The law requiring licensed premises to display a price list had come into force. In the hotel, it was met by a small handwritten page stuck on the shady side of one of the bar front pillars, the only artificial lighting being behind the bar. Also having a pint was one Bill Morrison, whom we had met on a previous visit. At closing time, ie when the generator was shut down, he suggested we go home with him for a bit of supper. He drove us there in his Reliant three-wheeler and on arrival, he instructed his one-eyed wife to ‘get these two lads a bite to eat’. She lit the paraffin cooker and boiled up the best part of a dozen eggs and mashed them up with tomato to make a great plateful of sandwiches which we gratefully ate. Bill eventually drove us back to the pier. It was still raining so Jack and I decided that the best thing would be to take our bedding ashore and sleep in the shed on the quay, the door of which was open. We managed somehow to bed down in the darkness. It was rather cramped, and it was not a very comfortable night, something angular seemed to be sticking into our sides. With daylight in the morning the something turned out to be a double bed which was presumably being delivered to the island. If only we had realised!
Jack only had the weekend off, so he caught the ferry back, and I spent the week in South Walls, around that end of Hoy. The wind stayed quite fresh, so I did quite a bit of walking. One morning the local Bobby was fishing for sea trout off the beach at North Hope, and another day I passed the time of day with one of the island crofter fishermen and commented that it was staying fairly windy. “Yes” he said, “The glass is high so it will blow quite hard”. “What happens if the glass is low then?” I asked. “Then it will be a gale of wind” he replied. The local shop/store at Longhope kept a wonderful range of stock, and all domestic, farming and fishing needs seemed to be met. It was run by one of the Kirkpatrick family which later suffered tragically when the lifeboat was lost.

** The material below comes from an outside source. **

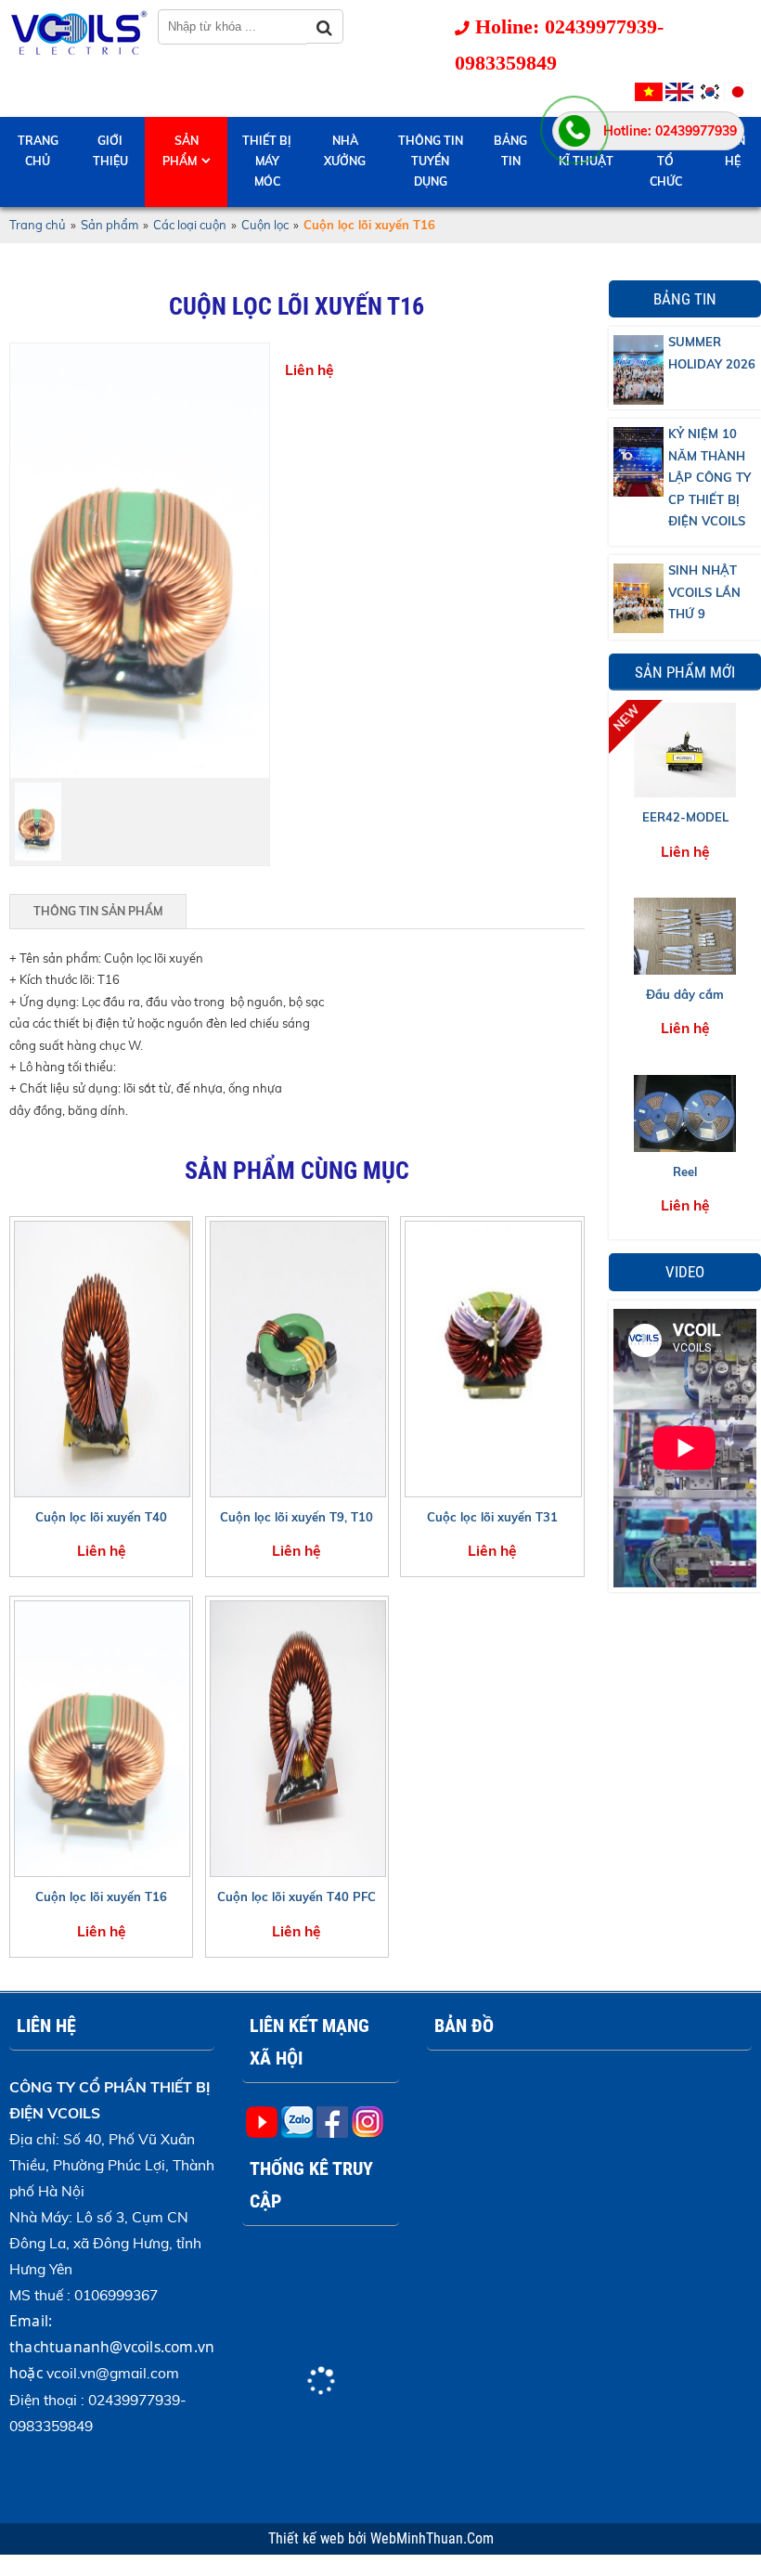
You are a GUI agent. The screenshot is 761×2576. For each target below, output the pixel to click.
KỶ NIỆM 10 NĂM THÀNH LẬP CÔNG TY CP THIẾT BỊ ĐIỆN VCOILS (709, 477)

Jack came over again the following weekend and we sailed back to Scrabster without incident.
The next spring Nick Grainger, who though actually a qualified optician, was working at John Ridgway’s School of Adventure at Ardmore (first on the left round the corner of Cape Wrath, just past Rhiconich), and was looking for a boat, contacted me. How he heard I had The Aegre I do not know. He came over to have a look at her and liking what he saw bought her at a price that suited both me and his pocket. The agreement was that I would tow her over to Ardmore. One of the Naval officers on course at HMS Vulcan, came with me. It was a run out for him and insurance for me in case I needed any assistance on the way. Nick was there to meet us, and we unloaded her at the tideline. It was the last I saw of The Aegre, a splendid little vessel that never let me down.